MATERIAL FOR THE TASK START
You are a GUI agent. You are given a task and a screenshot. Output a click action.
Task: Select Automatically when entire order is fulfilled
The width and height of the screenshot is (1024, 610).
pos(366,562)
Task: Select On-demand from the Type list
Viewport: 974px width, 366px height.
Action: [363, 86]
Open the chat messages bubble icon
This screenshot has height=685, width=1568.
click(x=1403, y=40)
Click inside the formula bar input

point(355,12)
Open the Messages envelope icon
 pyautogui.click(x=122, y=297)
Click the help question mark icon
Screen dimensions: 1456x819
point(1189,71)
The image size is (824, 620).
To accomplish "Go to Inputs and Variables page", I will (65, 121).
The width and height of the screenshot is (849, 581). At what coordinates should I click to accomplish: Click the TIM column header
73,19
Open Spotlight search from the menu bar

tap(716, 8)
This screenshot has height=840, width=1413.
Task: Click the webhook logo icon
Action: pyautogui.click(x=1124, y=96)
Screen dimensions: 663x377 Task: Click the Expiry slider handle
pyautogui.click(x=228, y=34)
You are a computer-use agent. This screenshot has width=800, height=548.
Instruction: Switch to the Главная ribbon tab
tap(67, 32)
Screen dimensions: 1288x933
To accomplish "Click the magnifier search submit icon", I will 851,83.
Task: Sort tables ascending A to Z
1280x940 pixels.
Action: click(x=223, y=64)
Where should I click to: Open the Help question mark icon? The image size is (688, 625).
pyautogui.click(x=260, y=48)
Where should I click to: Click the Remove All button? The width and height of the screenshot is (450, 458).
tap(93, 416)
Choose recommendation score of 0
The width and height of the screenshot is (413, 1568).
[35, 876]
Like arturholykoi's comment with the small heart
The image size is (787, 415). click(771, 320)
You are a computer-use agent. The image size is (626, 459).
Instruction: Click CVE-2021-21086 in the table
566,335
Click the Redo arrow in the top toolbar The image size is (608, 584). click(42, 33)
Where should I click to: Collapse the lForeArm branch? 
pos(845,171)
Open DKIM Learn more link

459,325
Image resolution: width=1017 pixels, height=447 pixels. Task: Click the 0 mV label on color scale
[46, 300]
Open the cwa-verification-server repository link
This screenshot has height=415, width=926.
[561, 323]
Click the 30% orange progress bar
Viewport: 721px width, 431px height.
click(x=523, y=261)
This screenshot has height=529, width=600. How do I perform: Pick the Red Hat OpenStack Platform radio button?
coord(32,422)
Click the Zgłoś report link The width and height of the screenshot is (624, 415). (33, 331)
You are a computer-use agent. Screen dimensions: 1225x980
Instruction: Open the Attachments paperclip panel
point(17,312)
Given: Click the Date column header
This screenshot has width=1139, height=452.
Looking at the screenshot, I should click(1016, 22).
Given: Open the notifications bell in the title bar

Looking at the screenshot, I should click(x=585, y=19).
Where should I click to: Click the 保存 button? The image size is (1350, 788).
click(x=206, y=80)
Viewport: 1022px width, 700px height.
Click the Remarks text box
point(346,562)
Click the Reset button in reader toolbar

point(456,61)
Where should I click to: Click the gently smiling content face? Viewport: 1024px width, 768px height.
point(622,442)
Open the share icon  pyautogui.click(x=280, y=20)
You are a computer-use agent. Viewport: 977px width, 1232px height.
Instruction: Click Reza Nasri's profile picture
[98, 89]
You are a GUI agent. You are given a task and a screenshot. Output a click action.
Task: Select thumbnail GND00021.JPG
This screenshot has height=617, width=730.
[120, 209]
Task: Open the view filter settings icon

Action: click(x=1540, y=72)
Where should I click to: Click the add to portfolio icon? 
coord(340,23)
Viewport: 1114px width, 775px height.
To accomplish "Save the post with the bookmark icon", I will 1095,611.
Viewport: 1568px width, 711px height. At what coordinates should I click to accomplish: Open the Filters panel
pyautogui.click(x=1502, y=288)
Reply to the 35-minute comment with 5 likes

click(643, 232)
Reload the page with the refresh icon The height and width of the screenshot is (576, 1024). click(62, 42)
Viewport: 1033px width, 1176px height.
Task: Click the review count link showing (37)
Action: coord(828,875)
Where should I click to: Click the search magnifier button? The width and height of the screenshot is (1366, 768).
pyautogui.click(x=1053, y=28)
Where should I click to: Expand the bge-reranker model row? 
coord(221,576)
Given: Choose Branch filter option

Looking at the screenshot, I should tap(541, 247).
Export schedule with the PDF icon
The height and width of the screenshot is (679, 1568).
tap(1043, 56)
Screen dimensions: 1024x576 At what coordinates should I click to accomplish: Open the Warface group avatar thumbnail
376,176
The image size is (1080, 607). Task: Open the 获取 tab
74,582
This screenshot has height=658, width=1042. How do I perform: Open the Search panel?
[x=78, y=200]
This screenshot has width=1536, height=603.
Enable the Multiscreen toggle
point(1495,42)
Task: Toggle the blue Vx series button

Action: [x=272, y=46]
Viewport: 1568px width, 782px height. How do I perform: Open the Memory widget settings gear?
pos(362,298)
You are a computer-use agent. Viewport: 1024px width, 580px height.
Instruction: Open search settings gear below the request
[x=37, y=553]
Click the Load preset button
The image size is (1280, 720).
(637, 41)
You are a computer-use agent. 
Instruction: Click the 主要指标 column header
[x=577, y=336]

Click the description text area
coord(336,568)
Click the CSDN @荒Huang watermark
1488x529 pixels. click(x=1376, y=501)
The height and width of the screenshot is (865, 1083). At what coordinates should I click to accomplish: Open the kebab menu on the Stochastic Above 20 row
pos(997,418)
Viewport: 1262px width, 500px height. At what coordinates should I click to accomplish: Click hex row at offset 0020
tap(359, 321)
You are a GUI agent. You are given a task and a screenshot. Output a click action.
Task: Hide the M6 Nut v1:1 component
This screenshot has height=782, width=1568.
MATERIAL FOR THE TASK END
PROBLEM REQUIREMENTS: Where a line of the data above includes "will", copy that line.

SOLUTION FOR THIS PROBLEM:
To accomplish "Go to Inputs and Variables page", I will (65, 121).
To accomplish "Click the magnifier search submit icon", I will 851,83.
To accomplish "Save the post with the bookmark icon", I will 1095,611.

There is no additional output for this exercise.